LEESTEKST:

Vanaf het voorjaar (2017) ben ik aan het schrijven aan een nieuw boek. De voorlopige titel is: Genezing en bevrijding in de tussentijd. Dit is niet meer dan een werktitel en tegelijk zeg ik daarmee veel over de inhoud: Ik ben nu halverwege. De vragen achter het schrijfproces:

  • Wat zit er nou achter dat in het werk van genezing en bevrijding (en dat is geen optie, maar een bijbelse opdracht! ) God soms zo verrassend ingrijpt en antwoordt op onze gebeden, alsof de hemel openscheurt, en dat in andere situaties de hemel van koper lijkt en processen van genezing en bevrijding uiterst taai zijn of gewoon stagneren?
  • Wat is daarin het verschil tussen genezing en bevrijding? En ook: tussen lichamelijke en innerlijke/emotionele genezing? Want met vele anderen zeg ik dat God eerder bevrijding dan genezing geeft.

OPDRACHTEN:
1. Beantwoord de volgende vragen over de tekst over het nieuwe boek.
(a) Sinds wanneer wordt er aan het boek geschreven?
(b) Wat is de voorlopige titel van het boek?
(c) Wat geeft God volgens de auteur eerder dan genezing?
2. Geef het vervolg van de tekst over het nieuwe boek, te beginnen na de laatste zin.

FRAGMENT UIT DATASET:

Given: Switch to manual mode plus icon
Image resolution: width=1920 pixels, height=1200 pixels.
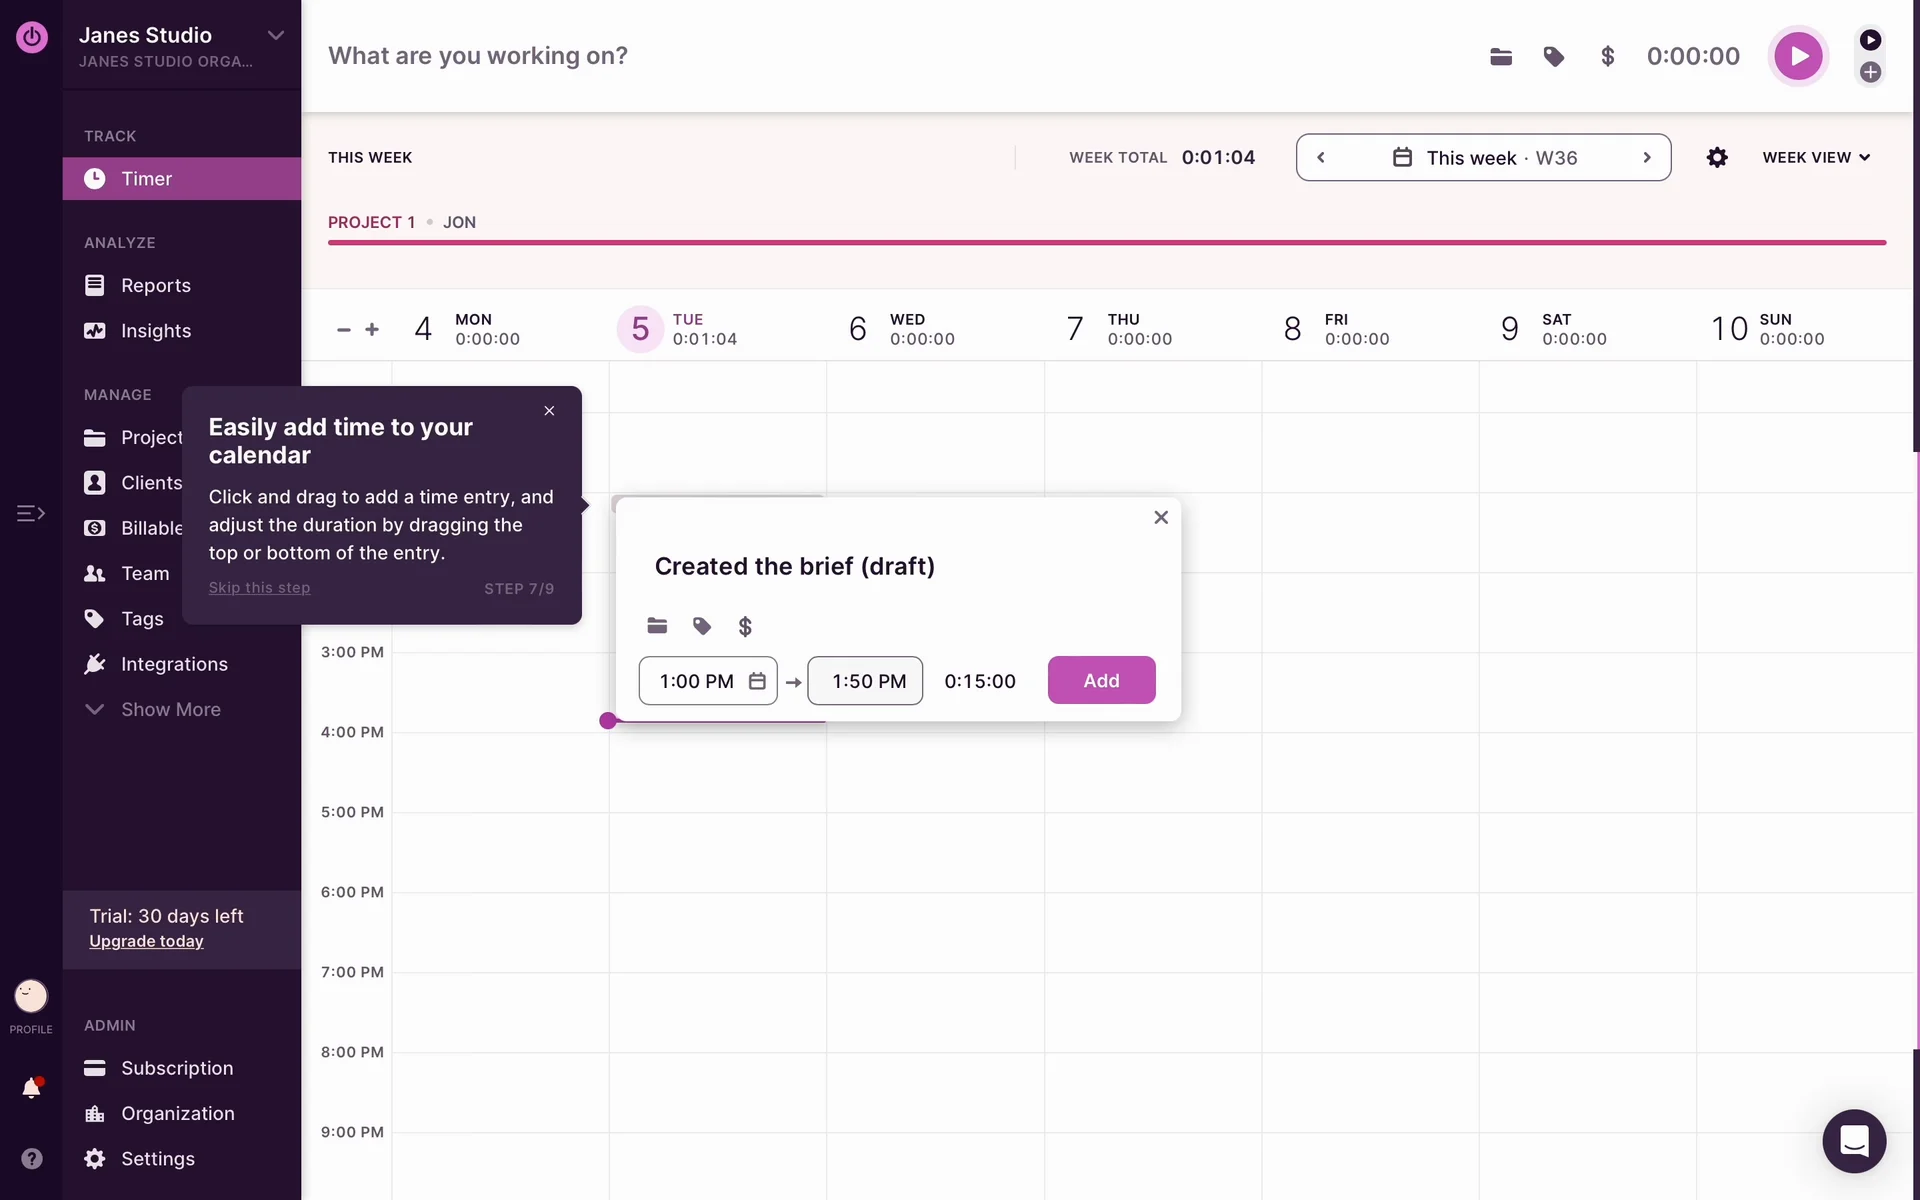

ANTWOORDEN PER OPDRACHT:
1.
(a) Sinds het voorjaar van 2017.
(b) Genezing en bevrijding in de tussentijd.
(c) Bevrijding.

2.
  • Wat betekent het gegeven dat het Koninkrijk van God weliswaar 'reeds' onder ons is, maar ook 'nog niet'? En dat we nog steeds wachten op het volle Koninkrijk van God, op een nieuwe aarde onder een nieuwe hemel?
  • Wat kunnen belemmeringen en valkuilen zijn in de Dienst der Genezing en in de Dienst der Bevrijding?
  • Wat zeggen we als we zeggen dat God 'soeverein', ook in zijn reactie op onze gebeden om genezing en bevrijding? En: kan God zich ook verbergen? Kan God ook een weg gaan met het lijden, en kan dat lijden zelfs Gods bedoeling zijn?

In het boek hoop ik nog veel meer thema's uit te werken, bijvoorbeeld de vraag:

  • Wat zijn de grotere werken die de leerlingen en wij volgens Jezus zullen doen (Joh. 14:12)?
  • Op welke manier is er een verschil tussen Jezus’ bediening en de onze?
  • Waaraan moeten we denken bij Paulus'  ‘doorn in het vlees' (2 Kor. 12)? Was dat een ziekte of had het meer met tegenstand in zijn bediening te maken? Of van allebei wat?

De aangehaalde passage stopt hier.